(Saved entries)
..............................

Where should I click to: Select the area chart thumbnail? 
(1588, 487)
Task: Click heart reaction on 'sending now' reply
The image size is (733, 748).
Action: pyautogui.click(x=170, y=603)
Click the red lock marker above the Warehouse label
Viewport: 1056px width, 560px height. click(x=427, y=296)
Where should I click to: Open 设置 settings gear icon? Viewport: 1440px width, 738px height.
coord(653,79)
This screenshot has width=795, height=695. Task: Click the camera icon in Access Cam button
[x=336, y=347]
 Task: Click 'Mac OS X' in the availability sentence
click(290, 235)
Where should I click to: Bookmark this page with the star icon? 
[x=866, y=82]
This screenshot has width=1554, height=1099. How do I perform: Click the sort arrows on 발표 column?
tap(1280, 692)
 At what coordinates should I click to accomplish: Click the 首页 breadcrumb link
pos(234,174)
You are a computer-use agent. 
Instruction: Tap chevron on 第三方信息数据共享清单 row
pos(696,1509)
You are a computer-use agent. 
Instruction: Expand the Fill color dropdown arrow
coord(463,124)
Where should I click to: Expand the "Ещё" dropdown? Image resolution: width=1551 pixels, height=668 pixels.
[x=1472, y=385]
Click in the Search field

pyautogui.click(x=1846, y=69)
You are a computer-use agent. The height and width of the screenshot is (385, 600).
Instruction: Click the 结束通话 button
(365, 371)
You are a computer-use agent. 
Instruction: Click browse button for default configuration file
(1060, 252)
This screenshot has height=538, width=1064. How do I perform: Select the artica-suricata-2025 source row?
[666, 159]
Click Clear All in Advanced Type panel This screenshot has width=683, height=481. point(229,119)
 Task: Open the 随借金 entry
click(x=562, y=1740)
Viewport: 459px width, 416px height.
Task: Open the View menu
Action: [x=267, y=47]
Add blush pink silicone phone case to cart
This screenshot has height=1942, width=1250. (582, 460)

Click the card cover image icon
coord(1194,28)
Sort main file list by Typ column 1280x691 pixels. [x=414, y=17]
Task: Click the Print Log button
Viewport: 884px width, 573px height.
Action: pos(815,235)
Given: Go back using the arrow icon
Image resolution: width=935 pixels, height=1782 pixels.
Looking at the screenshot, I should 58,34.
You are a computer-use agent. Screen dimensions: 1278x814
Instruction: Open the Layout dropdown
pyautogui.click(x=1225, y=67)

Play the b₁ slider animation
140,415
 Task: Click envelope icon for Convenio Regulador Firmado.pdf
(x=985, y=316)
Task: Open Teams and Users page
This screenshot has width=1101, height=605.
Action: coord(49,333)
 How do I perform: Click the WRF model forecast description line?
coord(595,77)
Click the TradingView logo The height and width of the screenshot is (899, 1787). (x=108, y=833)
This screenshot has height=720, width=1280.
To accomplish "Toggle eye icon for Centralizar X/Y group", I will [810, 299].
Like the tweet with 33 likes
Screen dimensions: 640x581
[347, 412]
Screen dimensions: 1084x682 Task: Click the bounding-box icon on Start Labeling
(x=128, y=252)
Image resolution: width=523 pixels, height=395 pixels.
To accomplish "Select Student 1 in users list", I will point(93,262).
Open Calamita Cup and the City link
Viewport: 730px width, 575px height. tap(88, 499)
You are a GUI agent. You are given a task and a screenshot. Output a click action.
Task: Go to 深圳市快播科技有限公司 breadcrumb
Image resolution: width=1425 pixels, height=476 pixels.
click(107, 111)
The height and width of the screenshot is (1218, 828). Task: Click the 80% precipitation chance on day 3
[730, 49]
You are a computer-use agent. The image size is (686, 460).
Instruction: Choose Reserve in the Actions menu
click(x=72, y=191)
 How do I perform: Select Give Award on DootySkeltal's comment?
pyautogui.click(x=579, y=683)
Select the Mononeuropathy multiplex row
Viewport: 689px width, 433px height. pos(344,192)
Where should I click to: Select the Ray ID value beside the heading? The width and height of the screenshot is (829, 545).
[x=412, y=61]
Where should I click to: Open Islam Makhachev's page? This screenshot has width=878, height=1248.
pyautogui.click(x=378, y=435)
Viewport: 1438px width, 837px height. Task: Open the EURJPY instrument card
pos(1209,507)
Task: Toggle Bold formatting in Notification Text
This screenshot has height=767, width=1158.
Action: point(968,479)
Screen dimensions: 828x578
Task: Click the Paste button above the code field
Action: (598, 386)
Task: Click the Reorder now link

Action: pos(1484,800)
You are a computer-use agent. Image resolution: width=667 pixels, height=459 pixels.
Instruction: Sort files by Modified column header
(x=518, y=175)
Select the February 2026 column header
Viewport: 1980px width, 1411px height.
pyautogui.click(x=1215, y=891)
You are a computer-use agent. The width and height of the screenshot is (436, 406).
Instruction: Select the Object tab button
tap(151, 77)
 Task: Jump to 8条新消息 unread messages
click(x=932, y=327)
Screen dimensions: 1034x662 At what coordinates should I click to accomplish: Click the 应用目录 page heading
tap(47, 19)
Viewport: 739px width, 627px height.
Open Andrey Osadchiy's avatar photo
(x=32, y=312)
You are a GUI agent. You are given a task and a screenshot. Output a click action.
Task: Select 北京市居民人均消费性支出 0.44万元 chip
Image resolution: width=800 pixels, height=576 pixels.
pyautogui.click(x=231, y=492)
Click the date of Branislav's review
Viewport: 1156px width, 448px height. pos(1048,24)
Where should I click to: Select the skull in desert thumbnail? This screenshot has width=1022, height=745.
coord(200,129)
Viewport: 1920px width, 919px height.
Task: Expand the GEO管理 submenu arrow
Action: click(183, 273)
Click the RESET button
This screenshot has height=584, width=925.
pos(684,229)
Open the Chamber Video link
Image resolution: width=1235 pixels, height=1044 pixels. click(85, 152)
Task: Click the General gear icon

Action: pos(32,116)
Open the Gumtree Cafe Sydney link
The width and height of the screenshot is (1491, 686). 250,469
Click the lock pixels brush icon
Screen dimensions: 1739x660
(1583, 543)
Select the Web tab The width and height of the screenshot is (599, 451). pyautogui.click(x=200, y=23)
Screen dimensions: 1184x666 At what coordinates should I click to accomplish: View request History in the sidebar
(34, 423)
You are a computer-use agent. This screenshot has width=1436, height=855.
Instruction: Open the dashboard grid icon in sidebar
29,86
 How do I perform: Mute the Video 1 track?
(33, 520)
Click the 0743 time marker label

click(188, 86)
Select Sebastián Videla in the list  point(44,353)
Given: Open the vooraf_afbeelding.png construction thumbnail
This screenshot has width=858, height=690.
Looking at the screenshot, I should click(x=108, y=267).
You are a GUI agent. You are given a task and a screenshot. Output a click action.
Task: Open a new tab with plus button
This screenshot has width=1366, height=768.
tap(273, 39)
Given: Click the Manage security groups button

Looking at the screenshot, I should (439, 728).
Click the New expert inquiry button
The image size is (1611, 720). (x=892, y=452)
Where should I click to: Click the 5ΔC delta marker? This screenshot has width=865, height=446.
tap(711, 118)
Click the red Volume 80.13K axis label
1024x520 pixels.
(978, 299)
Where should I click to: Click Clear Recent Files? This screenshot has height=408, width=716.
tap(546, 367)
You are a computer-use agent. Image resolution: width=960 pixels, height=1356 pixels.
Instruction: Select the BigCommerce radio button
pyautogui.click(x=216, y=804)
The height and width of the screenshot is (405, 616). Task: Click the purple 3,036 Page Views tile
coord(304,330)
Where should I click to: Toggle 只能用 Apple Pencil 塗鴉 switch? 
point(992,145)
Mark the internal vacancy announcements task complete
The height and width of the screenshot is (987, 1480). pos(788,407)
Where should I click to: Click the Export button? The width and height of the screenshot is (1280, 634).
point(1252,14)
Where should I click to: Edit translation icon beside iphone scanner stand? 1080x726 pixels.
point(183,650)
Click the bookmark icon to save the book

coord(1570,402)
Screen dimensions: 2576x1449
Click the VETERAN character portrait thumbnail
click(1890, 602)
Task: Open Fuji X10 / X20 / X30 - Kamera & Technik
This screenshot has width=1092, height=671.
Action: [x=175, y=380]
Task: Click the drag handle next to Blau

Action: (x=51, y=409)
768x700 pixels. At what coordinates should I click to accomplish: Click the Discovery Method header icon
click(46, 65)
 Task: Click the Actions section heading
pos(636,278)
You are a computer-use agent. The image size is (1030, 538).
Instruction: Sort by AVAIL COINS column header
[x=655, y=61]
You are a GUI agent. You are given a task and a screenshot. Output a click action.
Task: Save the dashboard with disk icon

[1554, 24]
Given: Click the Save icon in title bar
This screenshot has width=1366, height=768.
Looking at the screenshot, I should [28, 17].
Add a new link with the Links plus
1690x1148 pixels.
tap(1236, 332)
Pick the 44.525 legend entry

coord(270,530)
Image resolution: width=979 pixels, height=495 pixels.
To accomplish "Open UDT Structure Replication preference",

..............................

[What you have to do]
Copy out each line carrying the string "computer" from the data.

[Answer to this task]
You are a computer-use agent. 
You are a computer-use agent. 
You are a computer-use agent. The height and width of the screenshot is (385, 600).
You are a computer-use agent. 
You are a computer-use agent. Screen dimensions: 1278x814
You are a computer-use agent. The image size is (686, 460).
You are a computer-use agent. Image resolution: width=667 pixels, height=459 pixels.
You are a computer-use agent. The width and height of the screenshot is (436, 406).
You are a computer-use agent. This screenshot has width=1436, height=855.
You are a computer-use agent. Image resolution: width=960 pixels, height=1356 pixels.
You are a computer-use agent. The image size is (1030, 538).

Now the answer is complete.